Question

An Object is placed at a distance of 20 cm of a concave mieror of 5 cm focal length if height of the object is 3 cm then what will be the height of the inmage of the object

Answer 1

Given:

Distance of the object (u) = 20 cm

Focal length of the mirror (f) = 5 cm.

The height of the object (O) = 3 cm.

To find:

The height of the image(I)

Solution:

Distance of the object (u) = 20 cm.

Focal length of the mirror (f) = 5 cm.

Distance of the image(v) = ?

From the formula we get that,

$\dfrac{1}{f} = ( \dfrac{1}{u} + \dfrac{1}{v} )$

$or, \dfrac{1}{5} = ( \dfrac{1}{20} + \dfrac{1}{v})$

$or, ( \dfrac{1}{20} + \dfrac{1}{v} ) = \dfrac{1}{5}$

$or, \dfrac{1}v} = ( \dfrac{1}{5} - \dfrac{1}{20} )$

$or, \dfrac{1}{v} = ( \dfrac{4-1}{20})$ [ ∵ The L.C.M. of the denominators is 20.]

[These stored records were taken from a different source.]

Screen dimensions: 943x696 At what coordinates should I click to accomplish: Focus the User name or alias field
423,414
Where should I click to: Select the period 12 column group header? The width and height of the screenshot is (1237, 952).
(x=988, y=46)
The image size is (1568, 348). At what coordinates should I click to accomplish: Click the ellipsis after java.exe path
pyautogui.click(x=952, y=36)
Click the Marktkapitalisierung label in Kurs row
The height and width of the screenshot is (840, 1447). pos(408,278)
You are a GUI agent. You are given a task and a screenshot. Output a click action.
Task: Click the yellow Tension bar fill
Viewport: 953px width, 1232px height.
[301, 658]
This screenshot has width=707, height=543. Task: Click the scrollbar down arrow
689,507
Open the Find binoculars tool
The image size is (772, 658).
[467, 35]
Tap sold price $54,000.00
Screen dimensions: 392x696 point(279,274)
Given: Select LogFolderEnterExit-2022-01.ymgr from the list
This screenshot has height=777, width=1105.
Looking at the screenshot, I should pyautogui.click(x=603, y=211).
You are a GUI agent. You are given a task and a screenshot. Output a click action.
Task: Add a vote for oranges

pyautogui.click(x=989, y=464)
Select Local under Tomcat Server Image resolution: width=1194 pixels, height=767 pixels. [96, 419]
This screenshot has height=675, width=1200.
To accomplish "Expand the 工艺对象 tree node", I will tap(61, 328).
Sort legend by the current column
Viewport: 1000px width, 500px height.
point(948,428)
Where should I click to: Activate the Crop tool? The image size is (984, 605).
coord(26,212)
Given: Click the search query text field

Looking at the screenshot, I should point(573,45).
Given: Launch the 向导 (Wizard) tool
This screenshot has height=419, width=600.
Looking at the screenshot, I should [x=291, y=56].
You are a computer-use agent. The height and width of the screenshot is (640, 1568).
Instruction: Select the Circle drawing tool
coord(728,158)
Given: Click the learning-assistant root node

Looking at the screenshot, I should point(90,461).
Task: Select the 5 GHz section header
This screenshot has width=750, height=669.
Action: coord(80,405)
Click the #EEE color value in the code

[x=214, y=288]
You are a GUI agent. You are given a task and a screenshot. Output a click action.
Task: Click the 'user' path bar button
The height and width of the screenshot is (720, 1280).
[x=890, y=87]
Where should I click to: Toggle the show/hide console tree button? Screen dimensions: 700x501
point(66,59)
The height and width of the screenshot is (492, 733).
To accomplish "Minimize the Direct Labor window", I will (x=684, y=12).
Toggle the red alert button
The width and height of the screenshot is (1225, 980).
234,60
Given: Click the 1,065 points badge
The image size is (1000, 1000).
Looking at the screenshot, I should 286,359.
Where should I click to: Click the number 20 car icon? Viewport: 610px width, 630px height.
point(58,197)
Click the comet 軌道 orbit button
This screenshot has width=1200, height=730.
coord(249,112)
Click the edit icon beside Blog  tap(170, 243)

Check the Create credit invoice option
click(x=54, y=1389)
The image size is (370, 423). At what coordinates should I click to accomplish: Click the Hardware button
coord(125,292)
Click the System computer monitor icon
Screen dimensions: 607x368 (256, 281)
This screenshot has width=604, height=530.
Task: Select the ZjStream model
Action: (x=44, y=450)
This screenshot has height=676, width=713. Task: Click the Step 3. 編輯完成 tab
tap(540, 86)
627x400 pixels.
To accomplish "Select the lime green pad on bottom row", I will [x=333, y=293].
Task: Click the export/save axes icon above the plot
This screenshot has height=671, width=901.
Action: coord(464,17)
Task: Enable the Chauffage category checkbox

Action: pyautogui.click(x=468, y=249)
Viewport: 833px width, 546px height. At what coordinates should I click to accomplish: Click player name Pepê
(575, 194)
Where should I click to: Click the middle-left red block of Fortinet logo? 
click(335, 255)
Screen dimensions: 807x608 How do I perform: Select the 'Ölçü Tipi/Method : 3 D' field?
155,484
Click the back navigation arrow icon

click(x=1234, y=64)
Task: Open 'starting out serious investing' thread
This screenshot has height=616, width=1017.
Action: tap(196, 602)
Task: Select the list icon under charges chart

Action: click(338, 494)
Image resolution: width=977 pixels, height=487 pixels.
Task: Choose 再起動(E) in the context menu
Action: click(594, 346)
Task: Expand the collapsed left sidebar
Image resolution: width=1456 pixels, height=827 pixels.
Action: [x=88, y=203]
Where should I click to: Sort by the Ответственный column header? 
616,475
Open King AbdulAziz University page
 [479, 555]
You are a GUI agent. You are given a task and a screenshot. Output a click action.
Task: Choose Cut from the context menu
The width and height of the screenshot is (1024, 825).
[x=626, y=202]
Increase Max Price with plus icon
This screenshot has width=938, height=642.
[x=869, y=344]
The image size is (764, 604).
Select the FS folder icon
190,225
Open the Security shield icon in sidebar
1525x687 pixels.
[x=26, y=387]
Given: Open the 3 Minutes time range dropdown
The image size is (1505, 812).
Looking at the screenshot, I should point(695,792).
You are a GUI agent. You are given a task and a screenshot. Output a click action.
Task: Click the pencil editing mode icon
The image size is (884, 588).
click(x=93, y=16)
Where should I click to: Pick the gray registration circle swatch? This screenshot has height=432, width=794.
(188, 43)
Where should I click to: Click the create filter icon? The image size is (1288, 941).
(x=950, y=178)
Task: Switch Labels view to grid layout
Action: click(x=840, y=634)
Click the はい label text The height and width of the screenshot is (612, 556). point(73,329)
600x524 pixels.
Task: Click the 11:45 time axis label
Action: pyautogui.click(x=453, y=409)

$or, \dfrac{1}{v} = \dfrac{3}{20}\\ \\or, v = \dfrac{20}{3}$

∴ The distance of image is (20/3) cm in front of the mirror.

We know that,

$Magnificent(m) =( \dfrac{-v}{u})$

$= \dfrac{\dfrac{-20}{3} }{20}$

= (-20 ×20)/3

$=( \dfrac{-400}{3})$

[ Since, magnificent is a ratio so, it has no unit.]

Magnificent(m) = (-400/3)

Height of the object(O) = 3 cm.

Height of the image(I) = ?

From the formula we get that,

$m = \dfrac{I}{O} \\\\or, (\dfrac{-400}{3} ) = \dfrac{I}{3}\\ \\or, \dfrac{I}{3} =( \dfrac{-400}{3})$

or, I = (-400 ×3) /3

or, I = -400 cm.

∴ The image is inverted and the size of the image is 400 cm.

Answer:

           The size of the image is 400 cm and it is inverted.